People in our 32 remote communities all need to fly out to Sioux Lookout or Timmins. A return flight would cost about $1,000 to $1,500. They have to go through the non-insured....They have to pick up the phone and call non-insured, which has to approve them. Sometimes they say no. Sometimes they say yes.
They come into Thunder Bay and Sioux Lookout and have to spend time there. Some of them can't speak the language. They get lost in the city. They get lost in the town. It's a whole process to be leaving their first nation to go to a town in which they're not comfortable and having to survive just to get health care. That's the reality of seeking health care for our people.
As I said, you raised some very good points about the social determinants of health. If we could address those social determinants, we'd all be better off. When the health care issues arise, you find that the federal government or the provincial government, whoever it may be, is bailing out first nations or assisting the first nations with health. If we just invest in the foundation of a first nation, we can try to prevent those crises we see. That's it in a nutshell.
Thank you for that question.
The funding for home care is very limited. In our own community, for whatever is funded there, the number of clients they have has grown, yet the funding hasn't. That's one of the issues.
We said that there is caregiver burnout or that a caregiver's health is failing. I was one of those. While I was chief, I was also looking after my mother. The routine, I used to say to keep my siblings informed, was Mom's been watered, fed, drugged, and the door locked. It was the reverse of that in the evening. To do that day in and day out, seven days a week...yes.
When I took my mother home in February 2017, she lasted until August, when she had an accident in her apartment and was no longer able to be by herself. She was removed. There was nobody there to offset my need. Nobody volunteered or even said, “We'll pay you.”
Of course, the purse and the wallet right away would be an automatic need. For example, at Cowessess First Nation we talk with our surrounding first nations of Sakimay, Kahkewistahaw, and Ochapowace. We respect our own jurisdiction, but we realize that we have to partner in certain services. This is one of them.
One thing we discussed is why we don't have one on the four reserves? We talked with some of the surrounding towns. The beds have waiting lists. We said, well, why we don't we build a 20-facility stage 3 and stage 4 seniors centre on Cowessess? We'll open it up to anybody. You don't have to be from the four reserves.
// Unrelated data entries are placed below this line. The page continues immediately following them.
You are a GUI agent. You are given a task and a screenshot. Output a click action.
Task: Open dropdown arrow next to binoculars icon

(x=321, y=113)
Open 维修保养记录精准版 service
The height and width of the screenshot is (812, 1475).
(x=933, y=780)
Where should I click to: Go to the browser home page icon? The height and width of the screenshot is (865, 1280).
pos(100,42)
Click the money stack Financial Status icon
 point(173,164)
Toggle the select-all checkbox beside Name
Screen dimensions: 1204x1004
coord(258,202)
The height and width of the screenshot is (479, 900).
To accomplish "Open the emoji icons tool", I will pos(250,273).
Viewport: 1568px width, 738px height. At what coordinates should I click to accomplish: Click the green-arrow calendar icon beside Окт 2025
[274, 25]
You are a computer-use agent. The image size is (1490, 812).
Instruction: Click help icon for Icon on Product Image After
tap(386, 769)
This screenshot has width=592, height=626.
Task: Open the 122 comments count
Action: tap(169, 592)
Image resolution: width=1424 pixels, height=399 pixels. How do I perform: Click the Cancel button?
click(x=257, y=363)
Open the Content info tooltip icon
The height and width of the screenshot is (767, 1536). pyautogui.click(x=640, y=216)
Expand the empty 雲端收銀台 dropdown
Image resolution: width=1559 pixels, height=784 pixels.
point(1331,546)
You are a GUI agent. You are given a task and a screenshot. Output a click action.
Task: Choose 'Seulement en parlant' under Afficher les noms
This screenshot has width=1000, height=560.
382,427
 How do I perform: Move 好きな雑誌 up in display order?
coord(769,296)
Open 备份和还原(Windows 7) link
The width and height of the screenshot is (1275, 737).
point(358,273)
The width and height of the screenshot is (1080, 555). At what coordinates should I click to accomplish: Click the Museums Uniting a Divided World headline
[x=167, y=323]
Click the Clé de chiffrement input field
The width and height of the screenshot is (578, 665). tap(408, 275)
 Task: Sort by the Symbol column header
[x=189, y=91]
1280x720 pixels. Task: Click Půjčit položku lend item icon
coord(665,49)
You don't even have to be first nations. It will be on Cowessess First Nation and it will be indigenous-centric, something similar to what we have in Regina with First Nations University of Canada. Anybody in the world can go there for higher learning, but when you're at that university, it's indigenous-centric.
In terms of bringing in a stage 3 and stage 4 seniors facility, we talked with the province, saying that if the federal government could fund us with the capital to get this going, and we put in what we could, would the province come in and do the day-to-day administration costs? We wouldn't be able to handle that. Surrounding first nations, such as White Bear, I believe, have tried it. Standing Buffalo is doing it. We have realized that because of the unique jurisdiction, the province has to play a key role. Once it's completed, then we move forward.